Existing things I've tried (/dev/null and fake localhost UDP target)and 
problems I'm having with them, any suggested workarounds?

( clients running syslog-ng 1.6.5 )

### conf:
   destination null {
     file("/dev/null"
     owner(root) group(root) perm(0666) dir_perm(0666)
     create_dirs(no));
   };
   log {
     source(src); filter(f_getty_serial_err);
     destination(null); flags(final);
   };
# error:
   2007-09-06T12:21:33-07:00 hostname [syslog.err] syslog-ng[9467]: Changing 
permissions on special file /dev/null
###

This requires setting the perms correctly, since syslog-ng INSISTS for 
"security reasons" on modifying/setting the perms of any file it writes to.. 
and so I write drop rules for the "Changing permissions on special file" errors :)

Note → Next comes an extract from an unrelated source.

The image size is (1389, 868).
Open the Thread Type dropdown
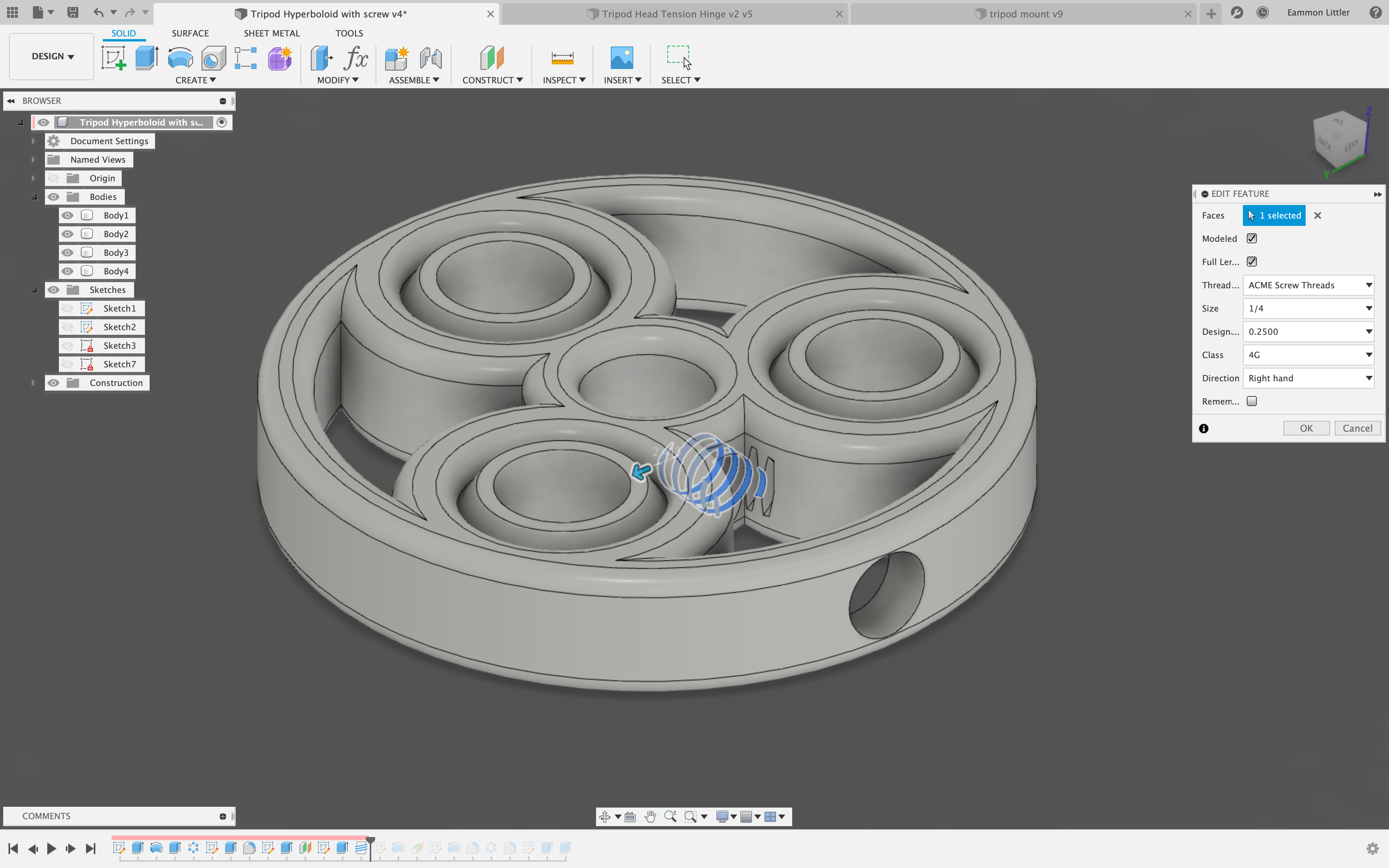click(1308, 285)
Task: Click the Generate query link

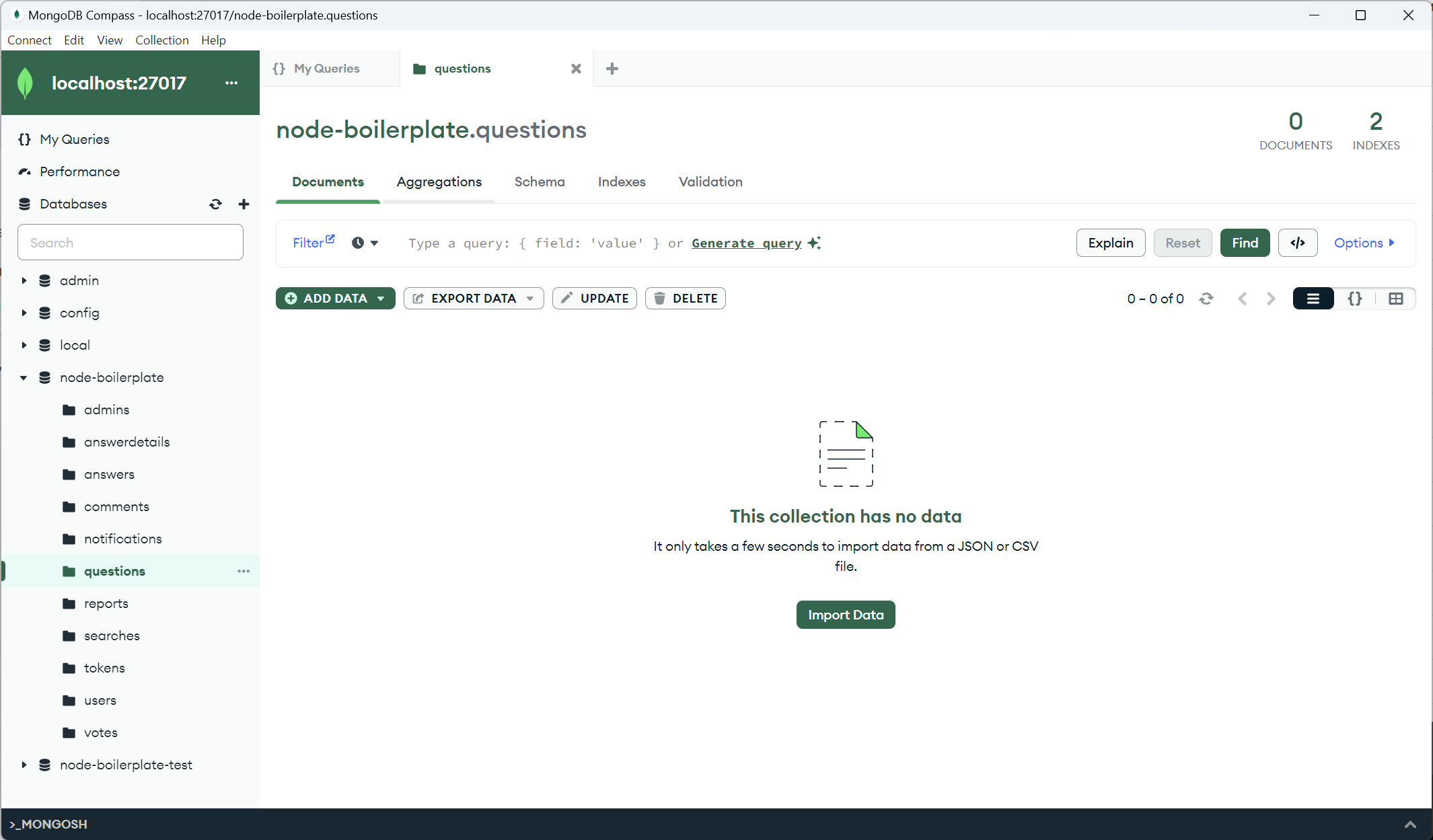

I've tried to work around this by logging to a localhost UDP blackhole that 
should avoid this, but am having issues with that:

### conf:
   destination net-blackhole  { udp("127.0.0.1" port(666) localip(127.0.0.1)); };
   log { source(src); filter(f_getty_serial_err); destination(net-blackhole); 
flags(final); };

# error:
   2007-09-06T13:18:00-07:00 deathstar1401 [syslog.err] syslog-ng[25010]: io.c: 
do_write: write() failed (errno 111), Connection refused
   2007-09-06T13:18:00-07:00 deathstar1401 [syslog.err] syslog-ng[25010]: 
Connection broken to AF_INET(127.0.0.1:666), reopening in 60 seconds
### pcap:
13:14:59.404524 IP (tos 0x0, ttl  64, id 31643, offset 0, flags [DF], length: 
110) 127.0.0.1.51170 > 127.0.0.1.666: [bad udp cksum dfe5!] UDP, length: 82
13:15:59.855390 IP (tos 0x0, ttl  64, id 46755, offset 0, flags [DF], length: 
110) 127.0.0.1.51230 > 127.0.0.1.666: [bad udp cksum a8e4!] UDP, length: 82
13:16:59.658501 IP (tos 0x0, ttl  64, id 61705, offset 0, flags [DF], length: 
110) 127.0.0.1.51237 > 127.0.0.1.666: [bad udp cksum 9be4!] UDP, length: 82
###

It looks from the error like syslog-ng thinks it is using TCP... since UDP 
syslog has no connection/handshake at either the IP or application protocol 
level I don't know why it is having any connection errors.  The packets are 
being successfully sent, and a netcat listen shows that they're perfect... Even 
an ICMP PORT UNREACHABLE shouldn't have any effect on the sending process.

Any thoughts on what's going on here?